▶ **TASK TO CARRY OUT**
Reproduce the lines from the one containing "Task: Click the zoom-out" through the one containing "This screenshot has width=900, height=407.", inclusive, with "stepper" changed to "button" and everything else kept the same.

----- DATA FOR THIS TASK

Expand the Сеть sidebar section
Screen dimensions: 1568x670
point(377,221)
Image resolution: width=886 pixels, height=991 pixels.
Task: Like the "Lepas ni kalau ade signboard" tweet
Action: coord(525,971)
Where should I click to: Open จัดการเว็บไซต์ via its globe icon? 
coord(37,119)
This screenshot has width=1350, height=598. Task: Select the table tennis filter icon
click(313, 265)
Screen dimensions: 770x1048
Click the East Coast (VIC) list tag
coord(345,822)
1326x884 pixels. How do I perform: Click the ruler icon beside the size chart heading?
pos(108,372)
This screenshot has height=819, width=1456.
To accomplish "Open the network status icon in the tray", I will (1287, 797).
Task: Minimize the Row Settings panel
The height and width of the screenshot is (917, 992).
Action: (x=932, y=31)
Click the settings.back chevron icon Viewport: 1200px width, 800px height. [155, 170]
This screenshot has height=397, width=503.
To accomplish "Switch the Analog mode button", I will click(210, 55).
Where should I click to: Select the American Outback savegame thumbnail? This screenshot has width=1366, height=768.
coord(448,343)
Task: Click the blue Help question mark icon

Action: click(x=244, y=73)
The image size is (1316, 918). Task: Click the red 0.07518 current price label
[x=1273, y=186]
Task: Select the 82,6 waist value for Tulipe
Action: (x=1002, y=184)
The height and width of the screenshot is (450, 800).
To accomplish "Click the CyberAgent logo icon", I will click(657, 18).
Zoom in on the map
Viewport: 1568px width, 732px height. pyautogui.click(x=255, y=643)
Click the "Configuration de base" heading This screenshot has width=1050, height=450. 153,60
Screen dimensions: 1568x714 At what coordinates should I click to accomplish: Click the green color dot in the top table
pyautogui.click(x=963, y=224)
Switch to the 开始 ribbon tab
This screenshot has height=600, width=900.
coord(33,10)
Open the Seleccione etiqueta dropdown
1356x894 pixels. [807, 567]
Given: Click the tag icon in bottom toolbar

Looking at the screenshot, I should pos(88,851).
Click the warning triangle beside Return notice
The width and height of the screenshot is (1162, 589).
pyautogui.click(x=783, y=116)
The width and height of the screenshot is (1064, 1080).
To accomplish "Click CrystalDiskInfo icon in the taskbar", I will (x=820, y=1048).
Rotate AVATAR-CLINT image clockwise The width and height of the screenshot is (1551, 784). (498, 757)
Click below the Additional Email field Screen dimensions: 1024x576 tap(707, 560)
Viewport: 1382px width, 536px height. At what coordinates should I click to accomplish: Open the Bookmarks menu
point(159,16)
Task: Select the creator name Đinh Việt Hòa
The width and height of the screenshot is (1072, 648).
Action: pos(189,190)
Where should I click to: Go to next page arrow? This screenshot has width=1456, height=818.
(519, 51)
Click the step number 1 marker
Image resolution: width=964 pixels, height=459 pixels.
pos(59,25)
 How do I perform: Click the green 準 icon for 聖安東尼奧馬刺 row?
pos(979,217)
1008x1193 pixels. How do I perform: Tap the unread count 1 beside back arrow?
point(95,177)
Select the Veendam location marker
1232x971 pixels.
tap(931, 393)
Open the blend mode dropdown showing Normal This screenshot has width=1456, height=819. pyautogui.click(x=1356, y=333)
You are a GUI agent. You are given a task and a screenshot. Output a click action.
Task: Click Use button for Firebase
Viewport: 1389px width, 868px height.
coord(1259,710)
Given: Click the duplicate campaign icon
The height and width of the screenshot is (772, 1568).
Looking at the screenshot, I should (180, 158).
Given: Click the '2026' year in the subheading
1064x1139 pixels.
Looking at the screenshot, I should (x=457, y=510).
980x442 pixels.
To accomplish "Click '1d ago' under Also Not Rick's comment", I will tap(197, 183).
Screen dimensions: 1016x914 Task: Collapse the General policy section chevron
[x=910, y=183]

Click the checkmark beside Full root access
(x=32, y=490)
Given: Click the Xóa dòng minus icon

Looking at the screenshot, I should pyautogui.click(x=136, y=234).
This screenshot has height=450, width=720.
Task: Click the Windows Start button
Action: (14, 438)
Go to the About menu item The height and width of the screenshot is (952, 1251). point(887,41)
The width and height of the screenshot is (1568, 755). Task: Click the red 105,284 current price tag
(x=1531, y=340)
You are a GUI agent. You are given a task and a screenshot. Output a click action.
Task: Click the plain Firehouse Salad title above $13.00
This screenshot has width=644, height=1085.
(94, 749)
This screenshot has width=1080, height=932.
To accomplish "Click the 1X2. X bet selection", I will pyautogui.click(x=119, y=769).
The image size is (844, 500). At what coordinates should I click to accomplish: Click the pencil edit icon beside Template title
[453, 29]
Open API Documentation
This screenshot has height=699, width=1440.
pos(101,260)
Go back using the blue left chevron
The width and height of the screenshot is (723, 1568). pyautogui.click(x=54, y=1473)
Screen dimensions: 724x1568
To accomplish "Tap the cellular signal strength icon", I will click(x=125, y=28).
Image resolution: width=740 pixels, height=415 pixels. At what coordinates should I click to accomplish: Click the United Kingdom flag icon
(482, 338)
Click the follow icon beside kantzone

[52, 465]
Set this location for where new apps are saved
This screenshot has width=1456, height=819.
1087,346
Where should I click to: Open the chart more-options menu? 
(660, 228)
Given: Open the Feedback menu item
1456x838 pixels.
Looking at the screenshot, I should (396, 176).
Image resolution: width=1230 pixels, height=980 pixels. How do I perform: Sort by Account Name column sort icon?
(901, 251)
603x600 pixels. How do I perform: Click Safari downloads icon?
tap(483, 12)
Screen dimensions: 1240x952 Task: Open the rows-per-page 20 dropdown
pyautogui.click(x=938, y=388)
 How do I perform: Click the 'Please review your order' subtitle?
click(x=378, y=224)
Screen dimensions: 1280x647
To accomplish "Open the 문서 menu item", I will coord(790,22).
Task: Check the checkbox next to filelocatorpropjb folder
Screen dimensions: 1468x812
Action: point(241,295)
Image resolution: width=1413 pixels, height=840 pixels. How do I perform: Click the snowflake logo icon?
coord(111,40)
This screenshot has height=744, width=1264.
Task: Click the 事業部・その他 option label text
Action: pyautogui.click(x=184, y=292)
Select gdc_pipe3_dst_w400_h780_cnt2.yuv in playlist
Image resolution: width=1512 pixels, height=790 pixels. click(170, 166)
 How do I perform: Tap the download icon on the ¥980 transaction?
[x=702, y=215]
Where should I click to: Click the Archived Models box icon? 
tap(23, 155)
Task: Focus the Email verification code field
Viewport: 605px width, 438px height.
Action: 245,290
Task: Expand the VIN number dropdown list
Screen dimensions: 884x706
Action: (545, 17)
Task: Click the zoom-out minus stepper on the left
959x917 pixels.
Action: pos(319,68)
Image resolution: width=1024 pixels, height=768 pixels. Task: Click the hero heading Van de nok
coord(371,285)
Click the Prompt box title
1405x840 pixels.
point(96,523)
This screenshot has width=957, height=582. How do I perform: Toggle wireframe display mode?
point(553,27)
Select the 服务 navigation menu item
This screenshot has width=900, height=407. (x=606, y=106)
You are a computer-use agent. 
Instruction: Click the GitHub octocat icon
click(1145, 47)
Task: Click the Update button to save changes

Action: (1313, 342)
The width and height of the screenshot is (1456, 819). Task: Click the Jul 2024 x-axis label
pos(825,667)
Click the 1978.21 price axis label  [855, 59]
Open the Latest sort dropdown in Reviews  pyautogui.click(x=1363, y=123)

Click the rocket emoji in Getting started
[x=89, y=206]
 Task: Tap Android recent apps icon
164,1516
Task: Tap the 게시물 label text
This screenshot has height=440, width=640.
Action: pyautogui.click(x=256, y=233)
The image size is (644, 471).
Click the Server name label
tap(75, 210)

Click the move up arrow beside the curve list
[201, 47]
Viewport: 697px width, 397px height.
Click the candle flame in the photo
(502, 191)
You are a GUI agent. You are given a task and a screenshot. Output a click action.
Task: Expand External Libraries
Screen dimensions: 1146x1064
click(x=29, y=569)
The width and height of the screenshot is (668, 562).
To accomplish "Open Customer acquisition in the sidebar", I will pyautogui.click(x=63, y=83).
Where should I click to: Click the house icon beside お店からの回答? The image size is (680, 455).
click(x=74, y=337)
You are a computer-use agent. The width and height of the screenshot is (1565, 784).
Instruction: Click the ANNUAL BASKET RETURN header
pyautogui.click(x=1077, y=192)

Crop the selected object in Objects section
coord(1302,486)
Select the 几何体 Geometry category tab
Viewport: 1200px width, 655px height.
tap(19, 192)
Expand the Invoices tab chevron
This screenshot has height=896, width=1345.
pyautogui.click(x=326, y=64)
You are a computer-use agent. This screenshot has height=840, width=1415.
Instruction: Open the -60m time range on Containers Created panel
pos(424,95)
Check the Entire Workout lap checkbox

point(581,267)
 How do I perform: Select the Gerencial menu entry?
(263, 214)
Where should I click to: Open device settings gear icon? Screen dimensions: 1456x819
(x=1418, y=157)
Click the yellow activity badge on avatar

----------

▶ **SOLUTION TO THIS PROBLEM**
Task: Click the zoom-out minus button on the left
959x917 pixels.
Action: pos(319,68)
Image resolution: width=1024 pixels, height=768 pixels. Task: Click the hero heading Van de nok
coord(371,285)
Click the Prompt box title
1405x840 pixels.
point(96,523)
This screenshot has width=957, height=582. How do I perform: Toggle wireframe display mode?
point(553,27)
Select the 服务 navigation menu item
This screenshot has width=900, height=407. (x=606, y=106)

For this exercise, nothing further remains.